- _Your instructions_:
This exercise calls for all the entries that follow to be set down exactly, without their images.

- _Provided data_:

■ ■ ■ ■ ■ ■ ■

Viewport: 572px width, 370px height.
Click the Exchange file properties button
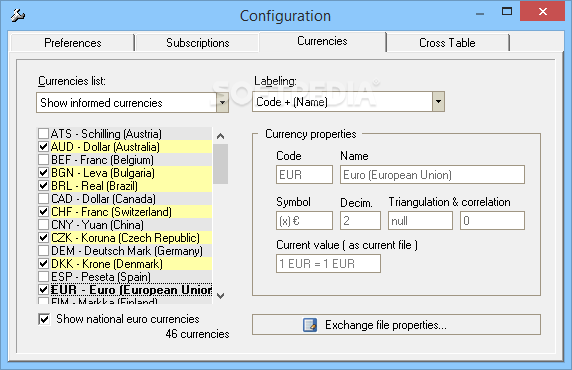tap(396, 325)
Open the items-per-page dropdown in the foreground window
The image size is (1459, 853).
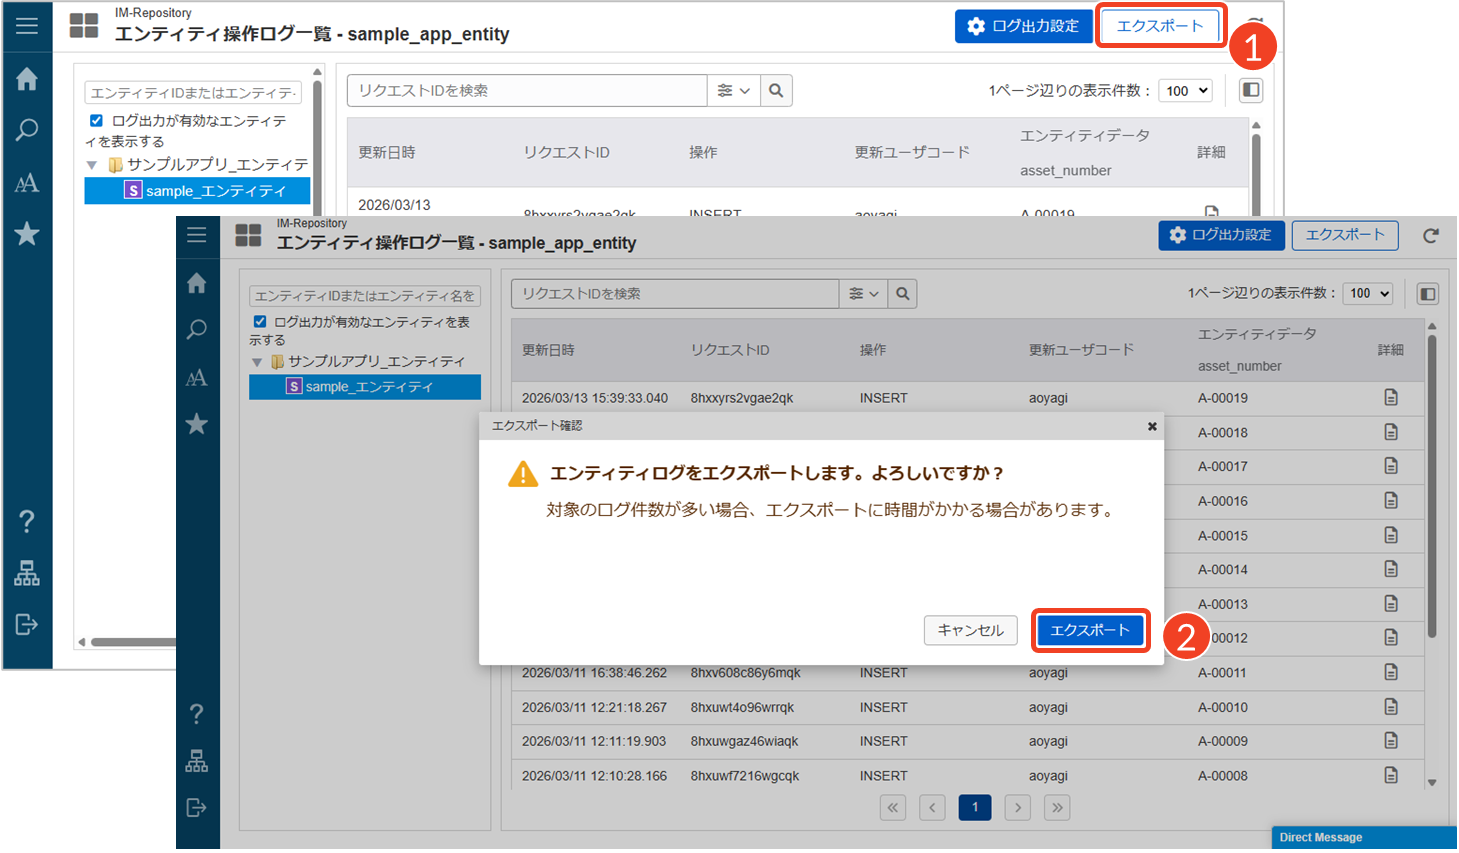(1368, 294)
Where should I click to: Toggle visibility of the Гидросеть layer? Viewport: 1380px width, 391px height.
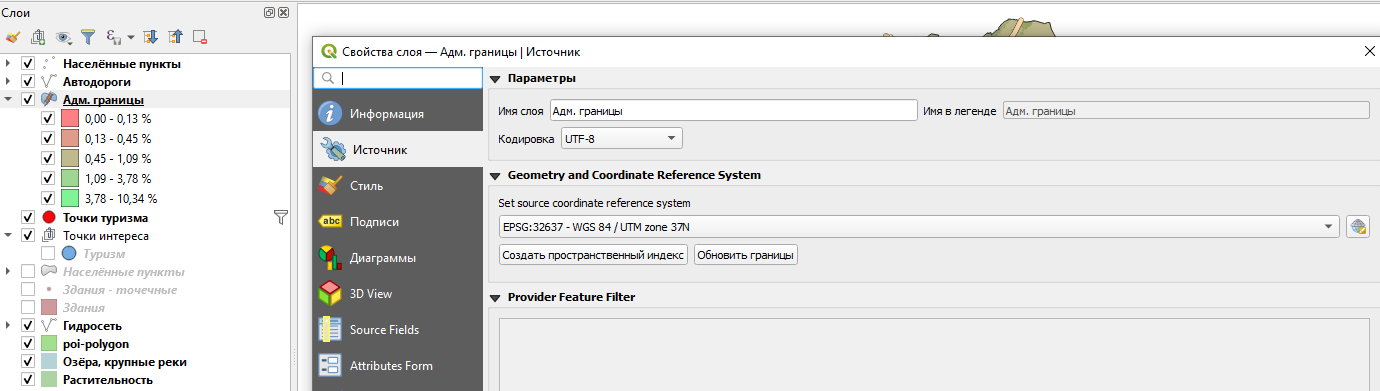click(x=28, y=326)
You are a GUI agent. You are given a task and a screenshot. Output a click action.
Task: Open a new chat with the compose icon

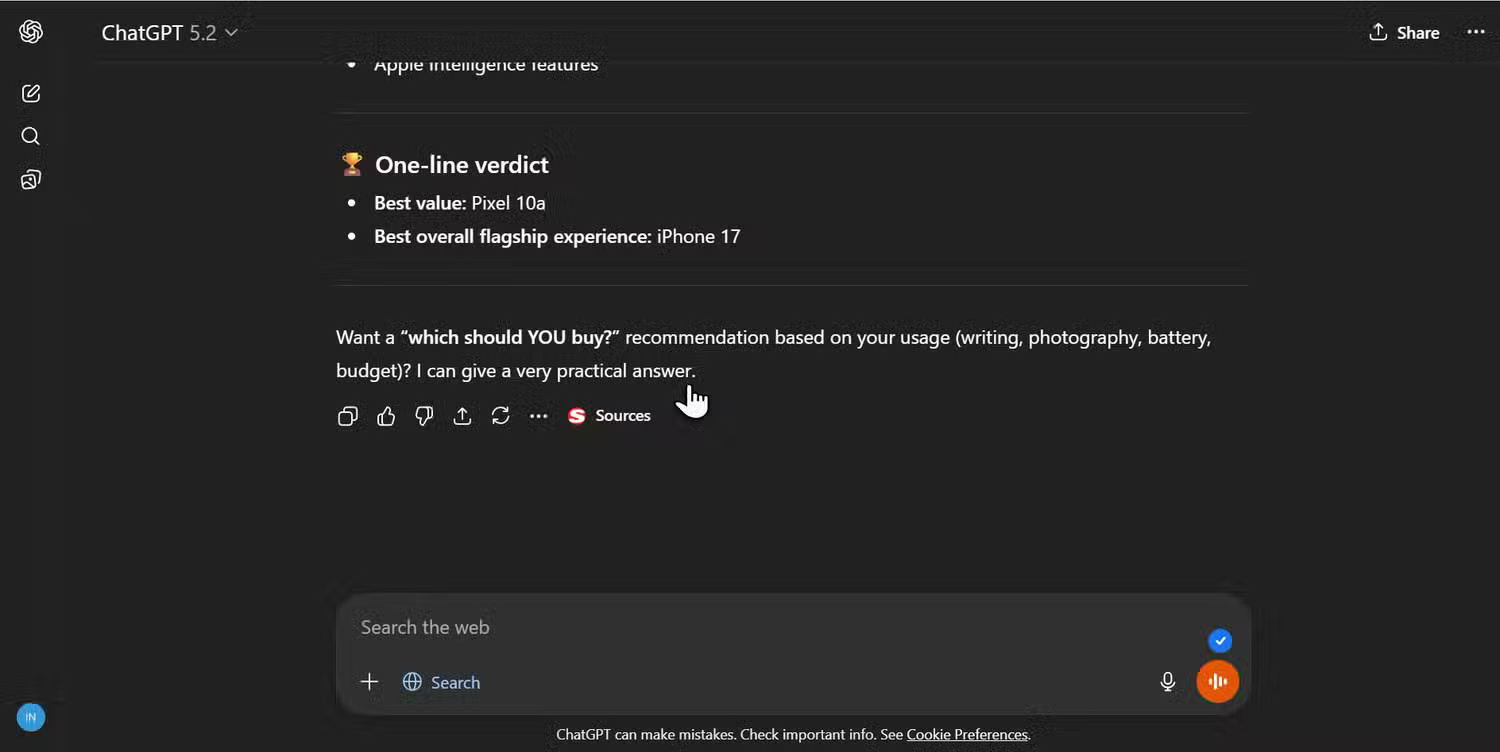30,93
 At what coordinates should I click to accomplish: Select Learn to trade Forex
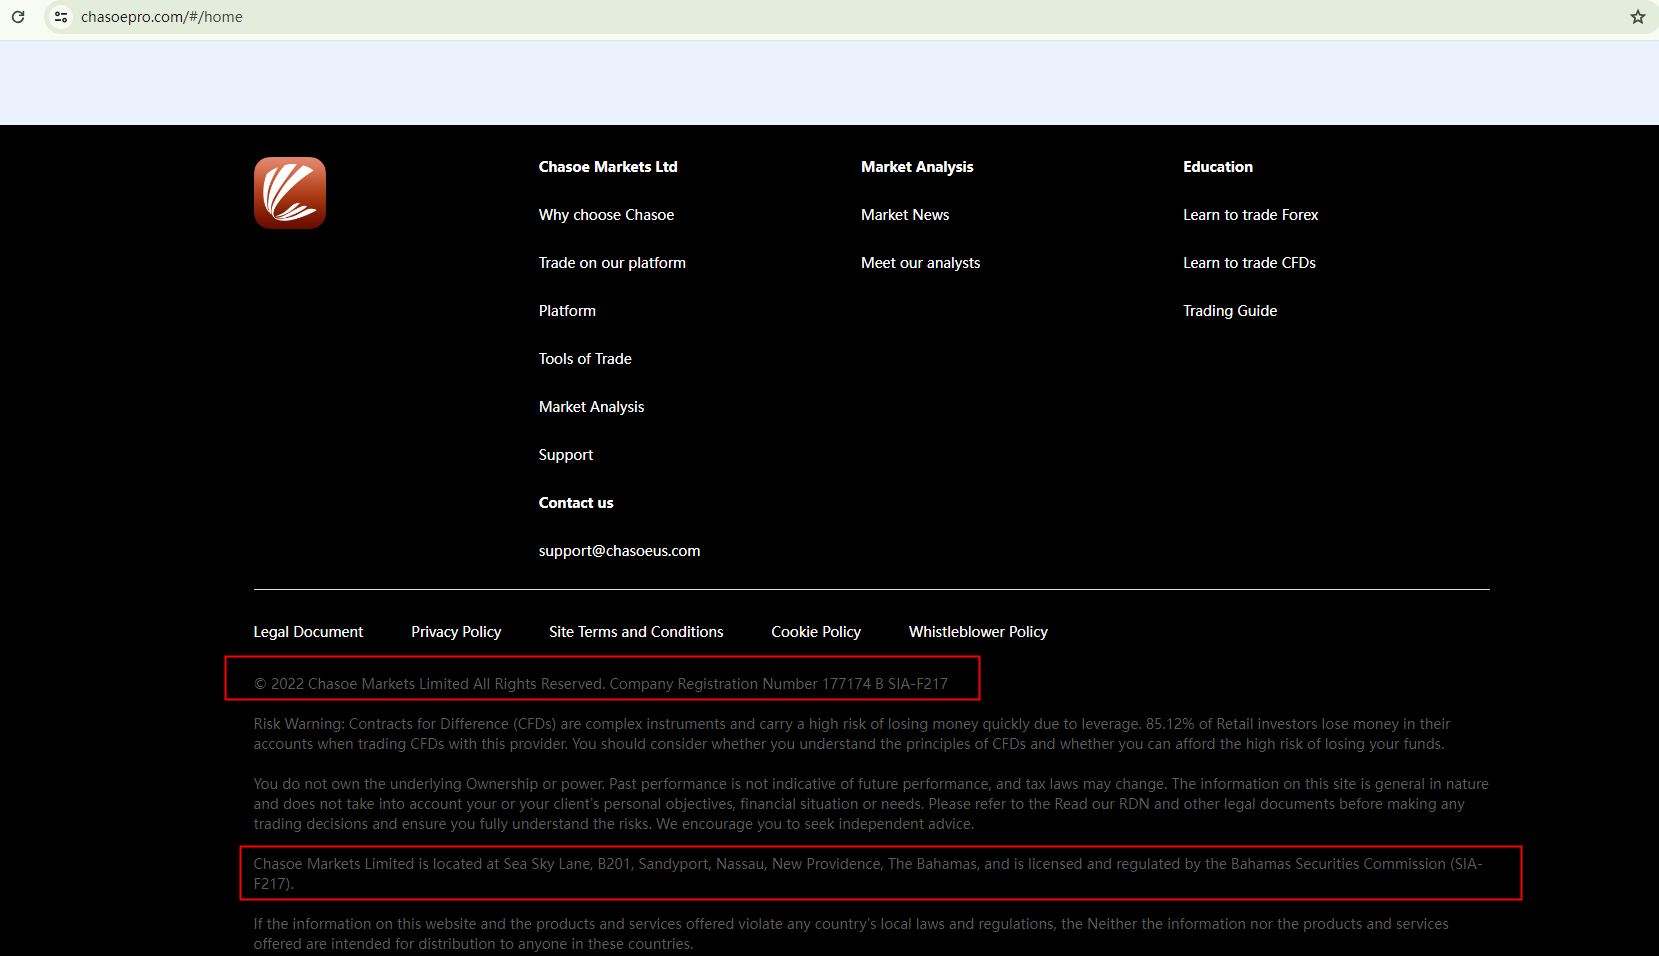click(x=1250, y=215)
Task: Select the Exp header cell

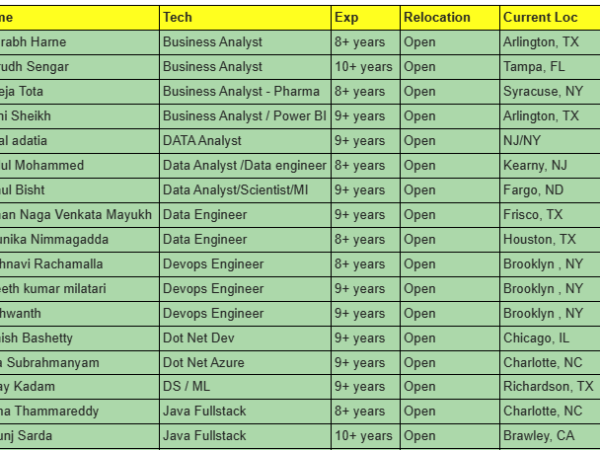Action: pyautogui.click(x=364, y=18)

■ ■ ■ ■ ■ ■ ■

- _Answer to this task_:
Viewport: 572px width, 370px height.
Click the Exchange file properties button
tap(396, 325)
Open the items-per-page dropdown in the foreground window
The image size is (1459, 853).
(1368, 294)
Where should I click to: Toggle visibility of the Гидросеть layer? Viewport: 1380px width, 391px height.
click(x=28, y=326)
You are a GUI agent. You are given a task and a screenshot. Output a click action.
Task: Open a new chat with the compose icon

30,93
 At what coordinates should I click to accomplish: Select Learn to trade Forex
click(x=1250, y=215)
Task: Select the Exp header cell

Action: pyautogui.click(x=364, y=18)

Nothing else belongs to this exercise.